Two, these instructions are nominally serially dependent. The add cannot start until the multiply completes, and the store cannot write to memory until the add completes. The Core i7 has great capabilities for out-of-order execution. So, while it has that add waiting to start execution, it looks at the multiply later in the instruction stream and starts it. (Even though that multiply also uses %ymm1, the processor remaps the registers on the fly, so that it uses a different internal register to do this multiply.) Even though your code is filled with consecutive dependencies, the processor tries to execute several instructions at once. However, a number of things can interfere with this. You can run out of the internal registers the processor uses for renaming. The memory addresses you use might run into false conflicts. (The processor looks at a dozen or so of the low bits of memory addresses to see if the address might be the same as another one that it is trying to load or store from an earlier instruction. If the bits are equal, the processor has to delay the current load or store until it can verify the entire address is different. This delay can bollux up more than just the current load or store.) So, it is better to have instructions that are overtly independent.

That is one more reason I prefer to write high-performance code in assembly. To do it in C, you have to convince the compiler to give you instructions like this, by doing things such as writing some of your own SIMD code (using the language extensions for them) and manually unrolling loops (writing out multiple iterations).

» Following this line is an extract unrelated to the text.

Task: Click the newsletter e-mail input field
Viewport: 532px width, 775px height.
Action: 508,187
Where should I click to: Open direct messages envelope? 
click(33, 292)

When copying into and out of buffers, there might be similar issues. However, you report 90% of the time is spent in calc_block, so I have not looked at this closely.

Also, does Strassen’s algorithm account for any of the remaining difference?

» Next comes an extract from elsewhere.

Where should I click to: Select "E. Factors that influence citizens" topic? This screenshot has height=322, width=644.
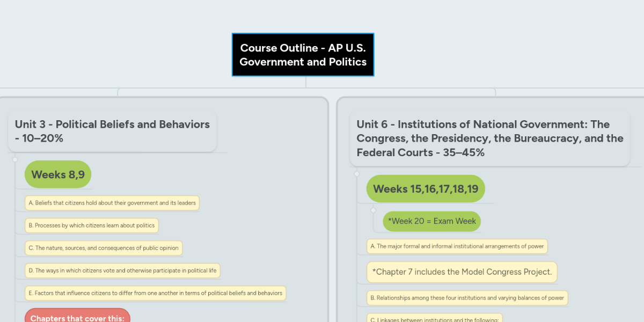point(155,293)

Strassen's algorithm has two advantages over the naïve algorithm:

  1. Better time complexity in terms of number of operations, as other answers correctly point out;
  2. It is a cache-oblivious algorithm. The difference in number of cache misses is in the order of B*M½, where B is the cache line size and M is the cache size.

I think that the second point accounts for a lot for the slowdown you are experiencing. If you are running your application under Linux, I suggest you run them with the perf tool, which tells you how many cache misses the program is experiencing.

I don't know how reliable the information is but Wikipedia says that BLAS uses Strassen's algorithm for big matrixes. And yours are big indeed. That is around O(n^2.807) which is better than your O(n^3) naïve alogrithm.

This is quite complex topic, and well answered by Eric, in the post above. I just want to point to a useful reference in this direction, page 84:

http://www.rrze.fau.de/dienste/arbeiten-rechnen/hpc/HPC4SE/

which suggests to make "loop unroll and jam" on top of blocking.

Can anyone explain this difference?

A general explanation is that, the ratio of the number of operations/number of data is O(N^3)/O(N^2). Thus matrix-matrix multiplication is a cache-bound algorithm, which means that you don't suffer from common memory-bandwidth bottleneck, for large matrix sizes. You can get up to 90% of peak performance of your CPU if the code well-optimized. So the optimization potential, elaborated by Eric, is tremendous as you observed. Actually, it would be very interesting to see the best performing code, and compile your final program with another compiler (intel usually brags to be the best).

About half of the difference is accounted for in algorithmic improvement. (4096*4096)^3 is the complexity of your algorithm, or 4.7x10^21, and (4096*4096)^2.807 is 1x10^20. That's a difference of about 47x.

The other 2x will be accounted for by more intelligent use of the cache, SSE instructions, and other such low-level optimizations.

Edit: I lie, n is width, not width^2. The algorithm would only actually account for about 4x, so there's still about another 22x to go. Threads, cache, and SSE instructions may well account for such things.